------ TRECHO PARA LEITURA ------

A sorte dele (e a nossa) é que esse jogo foi levado a sério. A partir de 69 love songs, o estilo telegráfico (e quase blasé, mas também doce, às vezes melancólico) de Merritt calhou de combinar com os gostos de uma nova geração nova-iorquina. Há sinais de Magnetic Fields no terceiro disco do Strokes e no segundo do Vampire Weekend. De alguma forma, as duas bandas colorem as ilustrações pontilhadas de Merritt.

Concebido como o “outro lado” de Distortion (num primeiro momento, os discos seriam chamados de True e False), Realism foi gravado com instrumentos acústicos e arranjos ora de canções folclóricas, ora com climas etéreos tão típicos do folk britânico do fim dos anos 1960. Às vezes soam como hinos de torcida, trilhas de filme de pirata, cantigas natalinas. Variações do tema.

------ MATERIAL FORNECIDO ------

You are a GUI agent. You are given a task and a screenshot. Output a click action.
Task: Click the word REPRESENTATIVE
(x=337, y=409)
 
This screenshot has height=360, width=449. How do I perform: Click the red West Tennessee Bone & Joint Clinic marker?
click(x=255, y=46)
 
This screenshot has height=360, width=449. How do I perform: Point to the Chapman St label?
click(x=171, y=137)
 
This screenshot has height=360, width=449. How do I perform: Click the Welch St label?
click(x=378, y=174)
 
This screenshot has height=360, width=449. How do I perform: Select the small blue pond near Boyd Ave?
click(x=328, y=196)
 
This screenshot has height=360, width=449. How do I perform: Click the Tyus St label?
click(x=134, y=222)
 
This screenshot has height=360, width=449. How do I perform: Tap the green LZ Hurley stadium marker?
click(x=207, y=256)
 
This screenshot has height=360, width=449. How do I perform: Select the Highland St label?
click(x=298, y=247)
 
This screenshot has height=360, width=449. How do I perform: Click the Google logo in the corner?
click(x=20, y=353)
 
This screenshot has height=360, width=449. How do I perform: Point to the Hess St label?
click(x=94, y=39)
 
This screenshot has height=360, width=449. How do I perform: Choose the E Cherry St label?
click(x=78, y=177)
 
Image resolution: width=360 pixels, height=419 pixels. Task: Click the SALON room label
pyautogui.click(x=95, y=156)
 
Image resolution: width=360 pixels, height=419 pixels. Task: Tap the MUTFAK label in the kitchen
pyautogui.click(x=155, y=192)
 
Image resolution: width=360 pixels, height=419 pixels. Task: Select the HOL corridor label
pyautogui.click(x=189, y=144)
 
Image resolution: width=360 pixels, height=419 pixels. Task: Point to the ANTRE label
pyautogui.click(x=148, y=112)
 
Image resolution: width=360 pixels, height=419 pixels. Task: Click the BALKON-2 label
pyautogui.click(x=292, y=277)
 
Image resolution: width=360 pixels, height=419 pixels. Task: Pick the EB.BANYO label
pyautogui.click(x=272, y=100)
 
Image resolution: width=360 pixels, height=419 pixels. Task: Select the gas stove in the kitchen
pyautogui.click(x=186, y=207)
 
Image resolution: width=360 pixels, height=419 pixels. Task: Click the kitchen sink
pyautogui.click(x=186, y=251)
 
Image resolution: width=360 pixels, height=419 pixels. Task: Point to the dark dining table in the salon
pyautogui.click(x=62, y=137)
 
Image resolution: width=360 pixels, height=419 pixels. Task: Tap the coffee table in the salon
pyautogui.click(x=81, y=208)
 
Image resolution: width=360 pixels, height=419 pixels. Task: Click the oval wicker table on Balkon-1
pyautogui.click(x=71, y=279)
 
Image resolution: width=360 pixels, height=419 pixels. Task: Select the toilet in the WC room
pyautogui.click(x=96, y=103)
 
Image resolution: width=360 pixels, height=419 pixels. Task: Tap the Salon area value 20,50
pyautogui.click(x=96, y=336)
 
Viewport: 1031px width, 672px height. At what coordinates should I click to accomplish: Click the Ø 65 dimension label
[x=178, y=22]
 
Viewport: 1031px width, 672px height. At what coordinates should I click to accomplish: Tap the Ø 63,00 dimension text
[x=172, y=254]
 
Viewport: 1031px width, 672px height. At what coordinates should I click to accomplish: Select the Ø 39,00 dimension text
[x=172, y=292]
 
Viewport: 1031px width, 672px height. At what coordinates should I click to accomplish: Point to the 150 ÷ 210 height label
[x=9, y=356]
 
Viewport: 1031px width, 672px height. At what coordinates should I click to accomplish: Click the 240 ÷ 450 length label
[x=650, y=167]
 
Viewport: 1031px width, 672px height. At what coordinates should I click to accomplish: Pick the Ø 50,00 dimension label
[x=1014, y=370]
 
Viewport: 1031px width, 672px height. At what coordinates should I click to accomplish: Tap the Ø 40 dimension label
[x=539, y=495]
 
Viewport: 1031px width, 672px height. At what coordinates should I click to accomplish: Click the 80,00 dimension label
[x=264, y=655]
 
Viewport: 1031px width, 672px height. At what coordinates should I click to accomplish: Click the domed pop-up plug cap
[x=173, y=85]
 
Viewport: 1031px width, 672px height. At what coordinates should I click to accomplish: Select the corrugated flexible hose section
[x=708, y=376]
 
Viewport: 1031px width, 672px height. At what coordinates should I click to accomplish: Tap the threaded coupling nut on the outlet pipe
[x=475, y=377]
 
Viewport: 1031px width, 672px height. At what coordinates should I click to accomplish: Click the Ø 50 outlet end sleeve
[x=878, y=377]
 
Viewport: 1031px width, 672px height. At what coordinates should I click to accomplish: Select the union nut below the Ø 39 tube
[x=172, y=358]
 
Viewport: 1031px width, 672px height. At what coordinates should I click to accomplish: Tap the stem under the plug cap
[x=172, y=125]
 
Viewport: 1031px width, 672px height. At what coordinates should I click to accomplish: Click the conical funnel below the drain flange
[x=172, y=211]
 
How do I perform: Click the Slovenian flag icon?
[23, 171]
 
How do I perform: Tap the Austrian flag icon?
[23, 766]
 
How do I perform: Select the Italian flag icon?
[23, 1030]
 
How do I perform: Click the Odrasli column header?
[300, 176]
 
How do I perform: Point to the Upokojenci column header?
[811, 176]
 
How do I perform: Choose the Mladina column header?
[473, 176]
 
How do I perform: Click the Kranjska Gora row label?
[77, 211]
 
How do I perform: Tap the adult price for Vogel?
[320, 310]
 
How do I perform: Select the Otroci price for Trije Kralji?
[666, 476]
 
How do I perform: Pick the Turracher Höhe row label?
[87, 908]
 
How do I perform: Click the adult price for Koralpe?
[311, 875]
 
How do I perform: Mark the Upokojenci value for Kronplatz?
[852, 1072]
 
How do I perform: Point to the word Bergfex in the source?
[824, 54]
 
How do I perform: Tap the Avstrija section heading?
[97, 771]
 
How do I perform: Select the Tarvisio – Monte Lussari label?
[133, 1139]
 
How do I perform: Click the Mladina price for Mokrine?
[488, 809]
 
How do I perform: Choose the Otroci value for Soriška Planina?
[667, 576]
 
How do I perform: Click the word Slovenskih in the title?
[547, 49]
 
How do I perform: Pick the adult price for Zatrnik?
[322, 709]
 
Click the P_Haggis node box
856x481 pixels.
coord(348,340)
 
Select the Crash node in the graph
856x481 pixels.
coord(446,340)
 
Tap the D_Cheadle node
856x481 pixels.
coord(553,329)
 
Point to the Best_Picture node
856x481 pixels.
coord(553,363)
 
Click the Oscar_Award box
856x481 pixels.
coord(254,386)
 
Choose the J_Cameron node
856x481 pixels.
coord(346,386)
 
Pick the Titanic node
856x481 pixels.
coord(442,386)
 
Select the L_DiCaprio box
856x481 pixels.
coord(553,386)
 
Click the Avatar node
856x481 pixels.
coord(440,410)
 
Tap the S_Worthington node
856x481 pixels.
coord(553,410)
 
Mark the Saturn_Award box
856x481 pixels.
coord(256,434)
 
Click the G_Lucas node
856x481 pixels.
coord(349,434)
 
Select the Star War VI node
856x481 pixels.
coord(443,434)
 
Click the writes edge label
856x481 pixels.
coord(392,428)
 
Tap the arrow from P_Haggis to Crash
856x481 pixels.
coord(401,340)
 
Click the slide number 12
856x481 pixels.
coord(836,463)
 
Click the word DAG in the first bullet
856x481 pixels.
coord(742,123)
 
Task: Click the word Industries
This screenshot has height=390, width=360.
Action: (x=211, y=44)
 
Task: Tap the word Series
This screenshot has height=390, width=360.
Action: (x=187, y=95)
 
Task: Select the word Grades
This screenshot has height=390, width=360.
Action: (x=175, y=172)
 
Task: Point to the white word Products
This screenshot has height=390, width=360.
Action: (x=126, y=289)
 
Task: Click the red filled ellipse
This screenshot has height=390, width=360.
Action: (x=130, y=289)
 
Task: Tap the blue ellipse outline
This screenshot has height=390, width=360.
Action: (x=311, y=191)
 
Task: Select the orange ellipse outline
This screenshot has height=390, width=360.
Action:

------

#### INSTRUÇÃO ESCRITA 1
Reproduza integralmente, por favor, o trecho sobre o Magnetic Fields.
#### INSTRUÇÃO ESCRITA 2
Nas linhas do material fornecido, troque "Viewport" por "Screen" na parte que abre com a linha que contém "39,00 dimension text" e fecha com a que contém "[x=650, y=167]", ambas incluídas. Entregue apenas essas linhas, sem nenhuma outra mudança.

#### RESPOSTA COMPLETA 1
A sorte dele (e a nossa) é que esse jogo foi levado a sério. A partir de 69 love songs, o estilo telegráfico (e quase blasé, mas também doce, às vezes melancólico) de Merritt calhou de combinar com os gostos de uma nova geração nova-iorquina. Há sinais de Magnetic Fields no terceiro disco do Strokes e no segundo do Vampire Weekend. De alguma forma, as duas bandas colorem as ilustrações pontilhadas de Merritt.

Concebido como o “outro lado” de Distortion (num primeiro momento, os discos seriam chamados de True e False), Realism foi gravado com instrumentos acústicos e arranjos ora de canções folclóricas, ora com climas etéreos tão típicos do folk britânico do fim dos anos 1960. Às vezes soam como hinos de torcida, trilhas de filme de pirata, cantigas natalinas. Variações do tema.

#### RESPOSTA COMPLETA 2
Screen: 1031px width, 672px height. At what coordinates should I click to accomplish: Select the Ø 39,00 dimension text
[x=172, y=292]
 
Screen: 1031px width, 672px height. At what coordinates should I click to accomplish: Point to the 150 ÷ 210 height label
[x=9, y=356]
 
Screen: 1031px width, 672px height. At what coordinates should I click to accomplish: Click the 240 ÷ 450 length label
[x=650, y=167]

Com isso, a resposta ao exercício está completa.